L’empire chancelle d’autant plus que ces affaires judiciaires peuvent laisser penser – même si tout le monde reste présumé innocent tant qu’une décision de justice n’est pas rendue – qu’une vaste politique de prédation aurait été mise en place par les dirigeants. L’affaire Picoas semble montrer une volonté de surfacturer, au bénéfice (personnel) de quelques dirigeants.

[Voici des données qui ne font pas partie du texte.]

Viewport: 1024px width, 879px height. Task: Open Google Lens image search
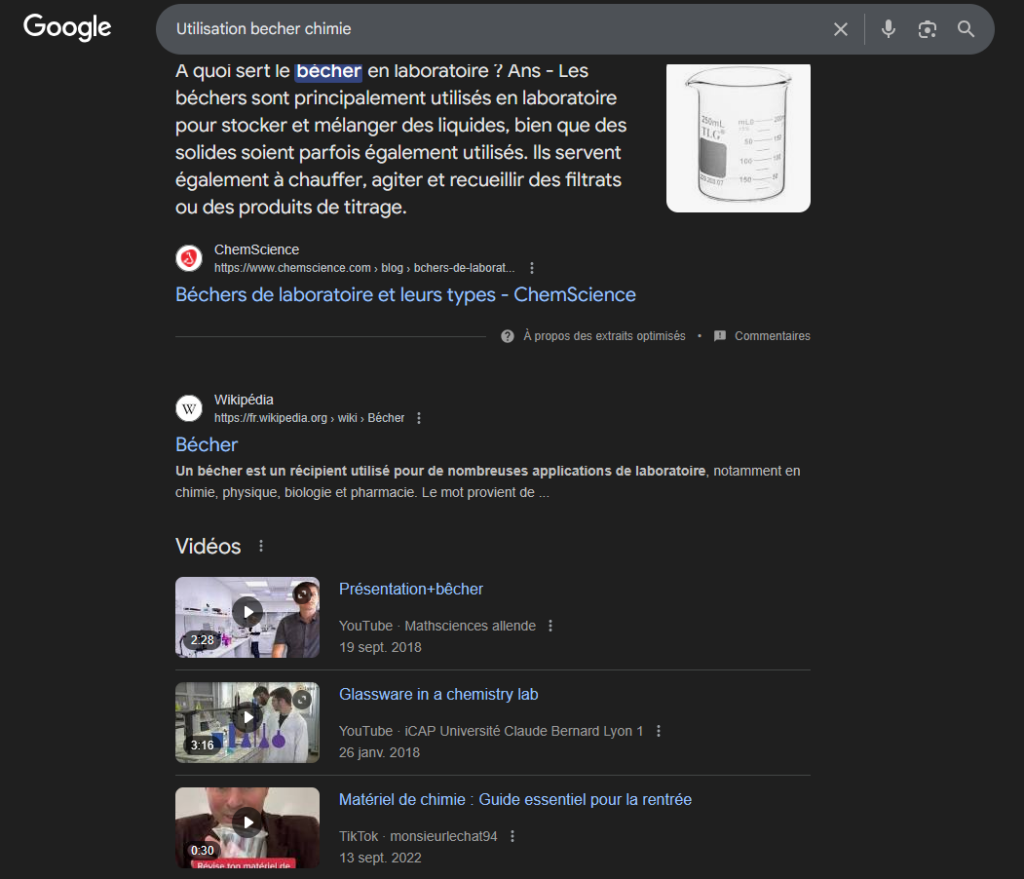pos(927,29)
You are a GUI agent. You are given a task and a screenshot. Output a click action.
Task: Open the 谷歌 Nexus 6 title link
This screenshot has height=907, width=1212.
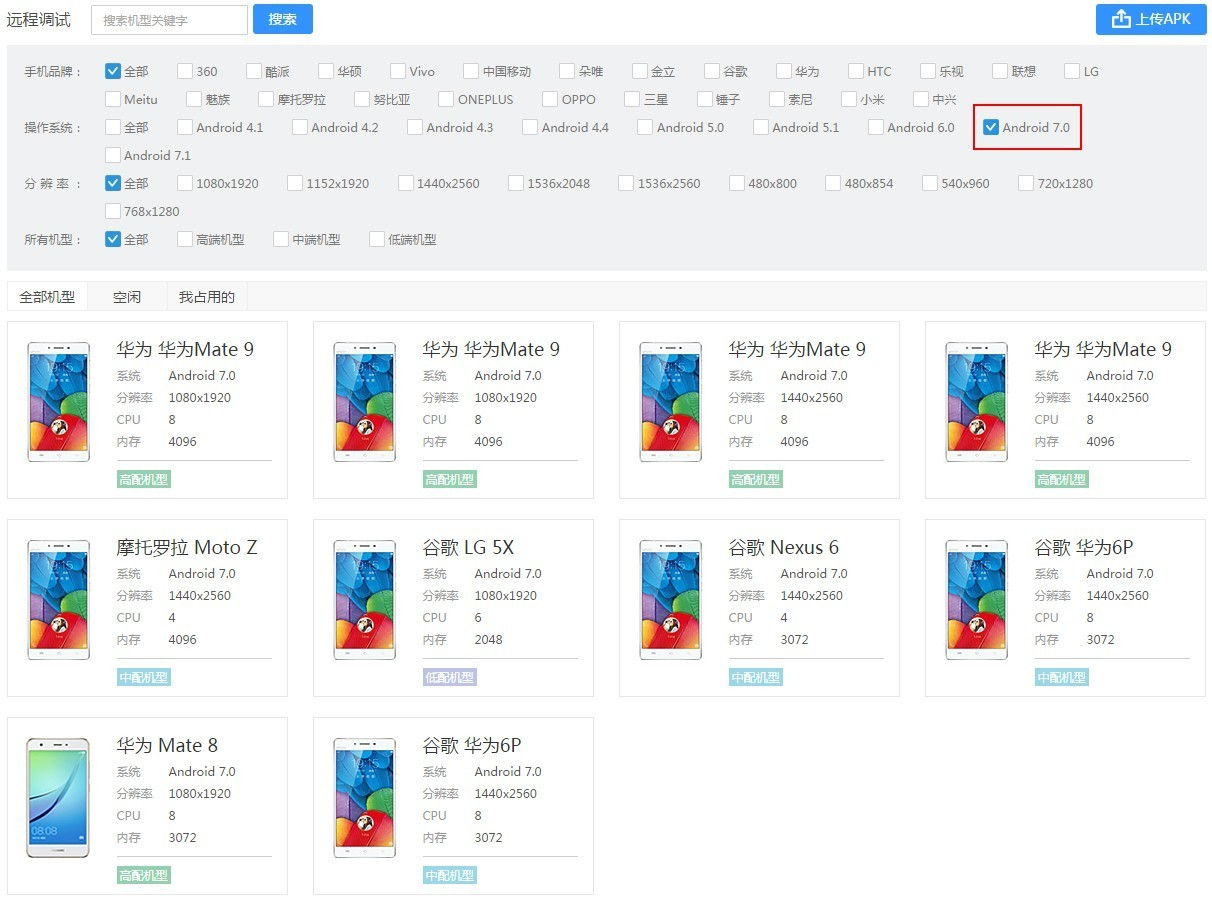tap(784, 547)
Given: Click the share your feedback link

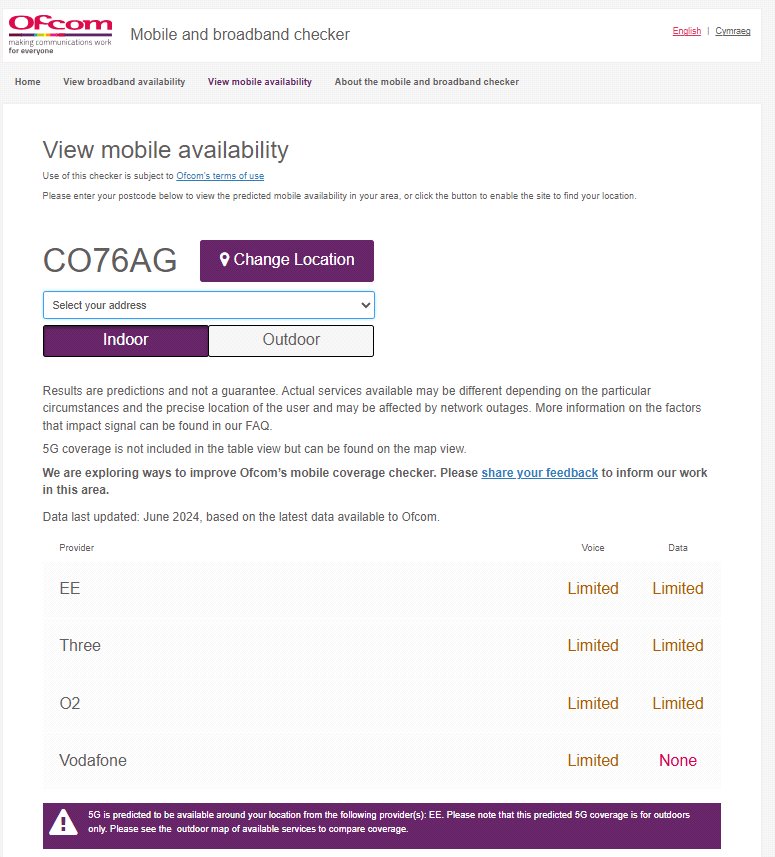Looking at the screenshot, I should coord(539,473).
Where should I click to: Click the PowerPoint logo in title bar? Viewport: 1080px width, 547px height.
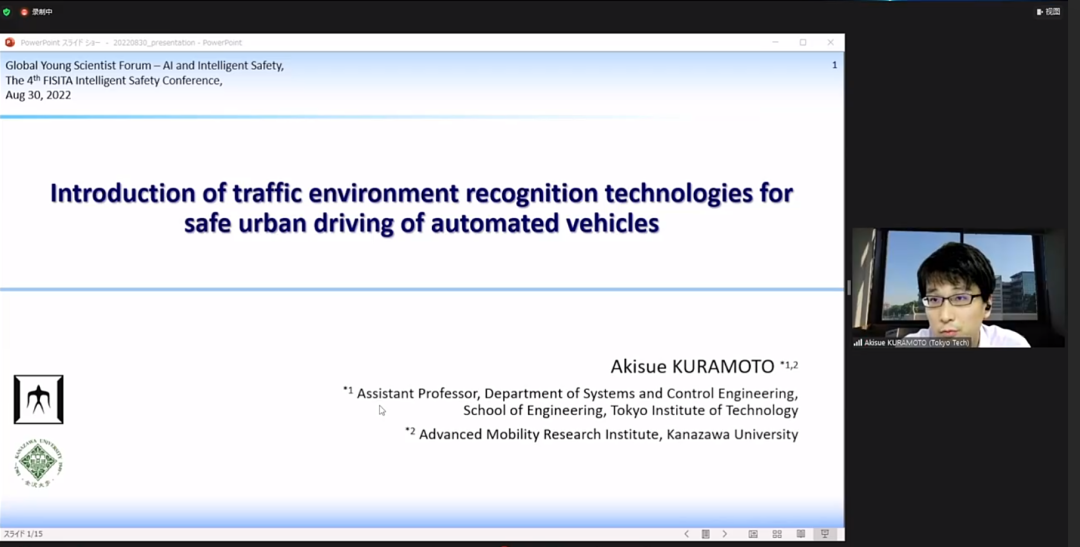[10, 43]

Au cours de nos enquêtes, des sources internes de SFR nous avaient déjà signalé la présence de centrales d’achats qui renchérissaient le coût des achats de l’opérateur.
Ces affaires ont un corollaire, elles sont comme une verbalisation de ce que tout le monde de la finance sait depuis longtemps mais fait mine d’ignorer : l’empire Altice est un château de cartes construit sur près de 70 milliards de dettes. Si cette dette ne peut plus être refinancée (1), en clair si Altice n’arrive pas à réemprunter, tout s’écroule. D’autant plus difficile à faire que les agences de notation, ces structures qui évaluent les entreprises pour les investisseurs, s’inquiètent de l’absence de véritable stratégie industrielle et jugent que le management laisse à désirer en matière de qualifications et d’effectifs. C’est pour ces raisons notamment que l’agence Moody’s a dégradé son opinion sur la dette d’Altice France. Une dégradation et des ennuis judiciaires peuvent affoler les investisseurs. Pour mémoire, le groupe Casino de Jean-Charles Naouri s’est effondré avec une dette de 6 milliards.
Patrick Drahi le sait, il cherche donc du cash à tout prix. Il a ainsi annoncé le 15 mars dernier la vente prochaine de sa branche média (propriétaire de BFM et RMC) à l’armateur Rodolphe Saadé, pour un peu plus de 1,5 milliards d’euros. Vendredi 22 mars, Les Echos révélaient par ailleurs que Patrick Drahi a demandé « aux porteurs d’obligations d’Altice France d’accepter de renoncer à une partie de leurs créances. Sinon, il menace de ne pas utiliser le produit de ses cessions comme BFM TV pour désendetter l’entreprise. Un bras de fer qui pourrait avoir valeur de test pour tout le marché des obligations européen ». Un nouveau signe patent de la violence du mur de la dette pour le groupe. Pour mémoire, les investisseurs obligataires ne disposent pas de collatéral (des actions du groupe par exemple) et perdraient tout en cas de faillite. La menace de Patrick Drahi pourrait fonctionner mais sa parole (financière) est durablement décrédibilisée sur les marchés. Les obligations du groupe se sont effondrées (entre -2 et -27% selon les échéances) dans la foulée de cette annonce.
Contacté, Patrick Drahi n’a pas répondu à nos sollicitations.
Illustration de Une par Caroline Varon.
(1) les prochaines échéances arrivent en 2025, 2026 et 2028 pour un total de 16,2 milliards d’euros pour Altice France.